Allerdings beruhen all diese Impfstoffkandidaten auf der Omicron-Variante BA.1, die in der Zwischenzeit schon wieder verdrängt wurde. Trotzdem sprachen sich die Weltgesundheitsorganisation [26] und das Beratungskomitee der Food and Drug Administration (FDA, USA) [10] im Juni 2022 dafür aus, in Zukunft die Omicron-Variante in Impfstoffen zu berücksichtigen.
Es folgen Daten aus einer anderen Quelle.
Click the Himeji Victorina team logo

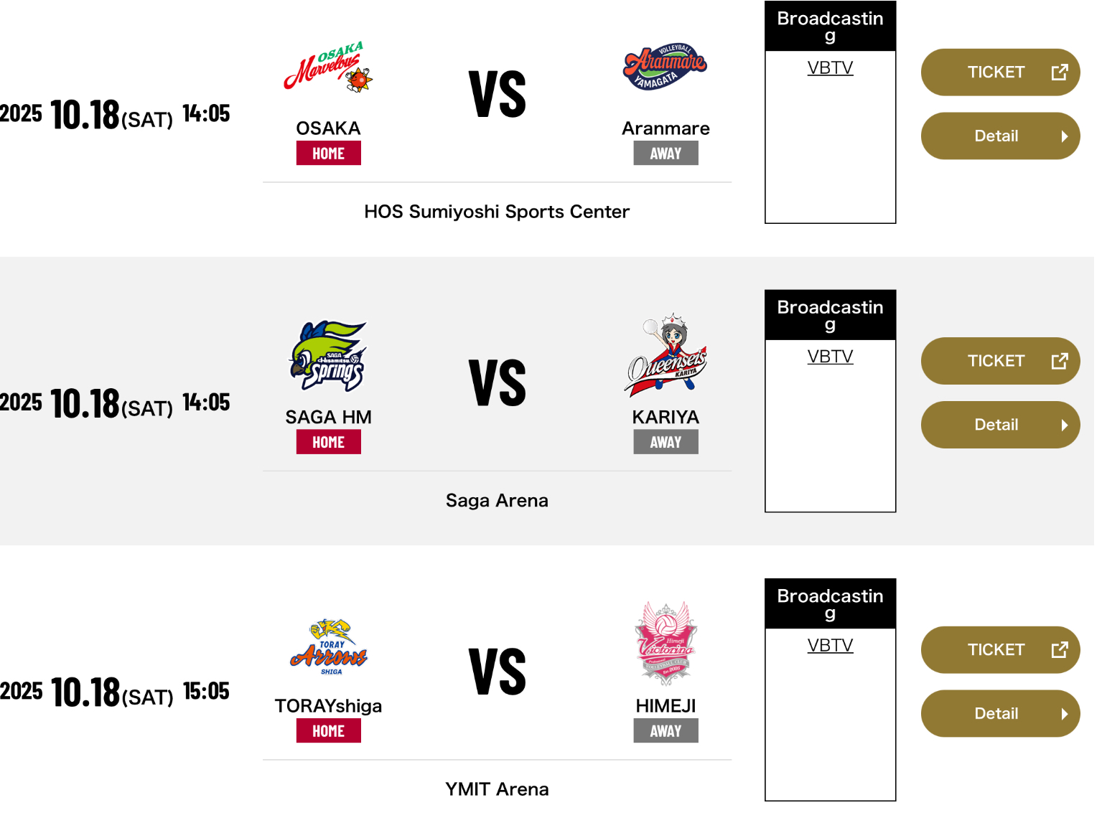pyautogui.click(x=666, y=644)
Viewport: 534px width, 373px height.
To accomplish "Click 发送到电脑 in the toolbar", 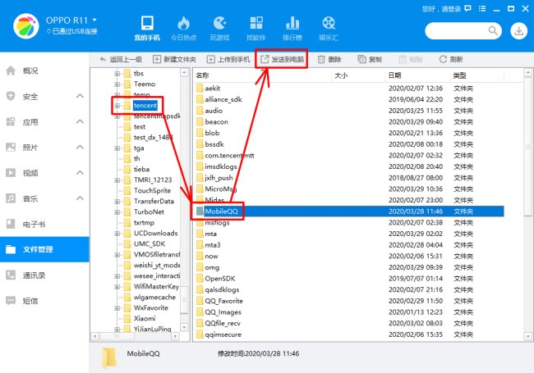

Wenige Tage später folgte eine Mitteilung der FDA, die Impfstoffherstellern dazu rät, für modifizierte Impfstoffe den bisherigen Komponenten eine an BA.4/5 angepasste Variante hinzuzufügen und so bivalente Impfstoffe (ursprüngliche Variante + BA.4/5) zu generieren [19]. Es bleibt abzuwarten, wie sich diese Entwicklung fortsetzt, und welche Impfstoffe zum Einsatz kommen werden.

Fazit für die Praxis

  • Die Konzentrationen neutralisierender Antikörper und die Wirksamkeit der Impfung gegen eine Infektion mit dem Severe acute respiratory syndrome coronavirus 2 (SARS-CoV‑2) nehmen im Laufe der Zeit ab und sind gegen Virusvarianten niedriger.

  • Die Wirksamkeit der Impfung gegen schwere Verläufe, Hospitalisierung und Tod ist jedoch deutlich langlebiger und auch für Virusvarianten gegeben.

  • Eine vollständige Grundimmunisierung gegen die Coronavirus disease 2019 (COVID-19) umfasst 3 Impfdosen im Schema 2 + 1. Weitere Auffrischungsimpfungen sind derzeit v. a. für Risikopatienten, insbesondere für ältere Erwachsene, empfohlen.

  • Ein Wechsel zu Impfstoffen, die an neue Virusvarianten angepasst sind, ist wahrscheinlich.

  • Die aktuell gültigen Impfempfehlungen werden regelmäßig von den zuständigen Behörden veröffentlicht.